= PROBLEM TO WORK ON =
In full and unchanged, output the entries that follow.

= AVAILABLE RECORDS =

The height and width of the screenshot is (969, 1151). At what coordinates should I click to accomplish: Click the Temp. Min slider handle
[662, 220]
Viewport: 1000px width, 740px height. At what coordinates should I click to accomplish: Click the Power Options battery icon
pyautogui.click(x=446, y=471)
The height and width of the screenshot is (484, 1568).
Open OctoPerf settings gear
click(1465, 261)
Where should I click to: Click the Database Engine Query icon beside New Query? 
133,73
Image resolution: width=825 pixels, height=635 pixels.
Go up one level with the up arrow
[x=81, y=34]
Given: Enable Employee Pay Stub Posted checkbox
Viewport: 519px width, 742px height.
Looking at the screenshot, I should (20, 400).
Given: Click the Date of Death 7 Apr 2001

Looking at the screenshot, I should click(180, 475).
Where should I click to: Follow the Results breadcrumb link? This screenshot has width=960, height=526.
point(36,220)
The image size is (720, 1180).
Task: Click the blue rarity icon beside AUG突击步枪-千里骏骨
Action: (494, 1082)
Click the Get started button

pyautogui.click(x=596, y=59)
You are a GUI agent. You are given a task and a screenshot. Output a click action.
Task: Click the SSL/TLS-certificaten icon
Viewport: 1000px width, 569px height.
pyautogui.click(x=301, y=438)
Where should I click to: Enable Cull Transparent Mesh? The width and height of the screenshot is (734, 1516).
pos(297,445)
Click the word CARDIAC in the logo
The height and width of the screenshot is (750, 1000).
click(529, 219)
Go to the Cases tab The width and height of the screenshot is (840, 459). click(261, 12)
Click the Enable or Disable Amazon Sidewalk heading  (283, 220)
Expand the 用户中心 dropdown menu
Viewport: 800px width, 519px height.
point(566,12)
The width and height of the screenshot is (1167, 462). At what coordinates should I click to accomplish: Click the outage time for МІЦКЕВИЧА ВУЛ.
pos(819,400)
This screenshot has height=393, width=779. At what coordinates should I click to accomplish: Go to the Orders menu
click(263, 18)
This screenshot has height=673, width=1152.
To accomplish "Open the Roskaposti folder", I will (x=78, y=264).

= RESPONSE BOX =
The height and width of the screenshot is (969, 1151). At what coordinates should I click to accomplish: Click the Temp. Min slider handle
[662, 220]
Viewport: 1000px width, 740px height. At what coordinates should I click to accomplish: Click the Power Options battery icon
pyautogui.click(x=446, y=471)
The height and width of the screenshot is (484, 1568).
Open OctoPerf settings gear
click(1465, 261)
Where should I click to: Click the Database Engine Query icon beside New Query? 
133,73
Image resolution: width=825 pixels, height=635 pixels.
Go up one level with the up arrow
[x=81, y=34]
Given: Enable Employee Pay Stub Posted checkbox
Viewport: 519px width, 742px height.
Looking at the screenshot, I should (20, 400).
Given: Click the Date of Death 7 Apr 2001

Looking at the screenshot, I should click(180, 475).
Where should I click to: Follow the Results breadcrumb link? This screenshot has width=960, height=526.
point(36,220)
The image size is (720, 1180).
Task: Click the blue rarity icon beside AUG突击步枪-千里骏骨
Action: (494, 1082)
Click the Get started button

pyautogui.click(x=596, y=59)
You are a GUI agent. You are given a task and a screenshot. Output a click action.
Task: Click the SSL/TLS-certificaten icon
Viewport: 1000px width, 569px height.
pyautogui.click(x=301, y=438)
Where should I click to: Enable Cull Transparent Mesh? The width and height of the screenshot is (734, 1516).
pos(297,445)
Click the word CARDIAC in the logo
The height and width of the screenshot is (750, 1000).
click(529, 219)
Go to the Cases tab The width and height of the screenshot is (840, 459). click(261, 12)
Click the Enable or Disable Amazon Sidewalk heading  (283, 220)
Expand the 用户中心 dropdown menu
Viewport: 800px width, 519px height.
point(566,12)
The width and height of the screenshot is (1167, 462). At what coordinates should I click to accomplish: Click the outage time for МІЦКЕВИЧА ВУЛ.
pos(819,400)
This screenshot has height=393, width=779. At what coordinates should I click to accomplish: Go to the Orders menu
click(263, 18)
This screenshot has height=673, width=1152.
To accomplish "Open the Roskaposti folder", I will (x=78, y=264).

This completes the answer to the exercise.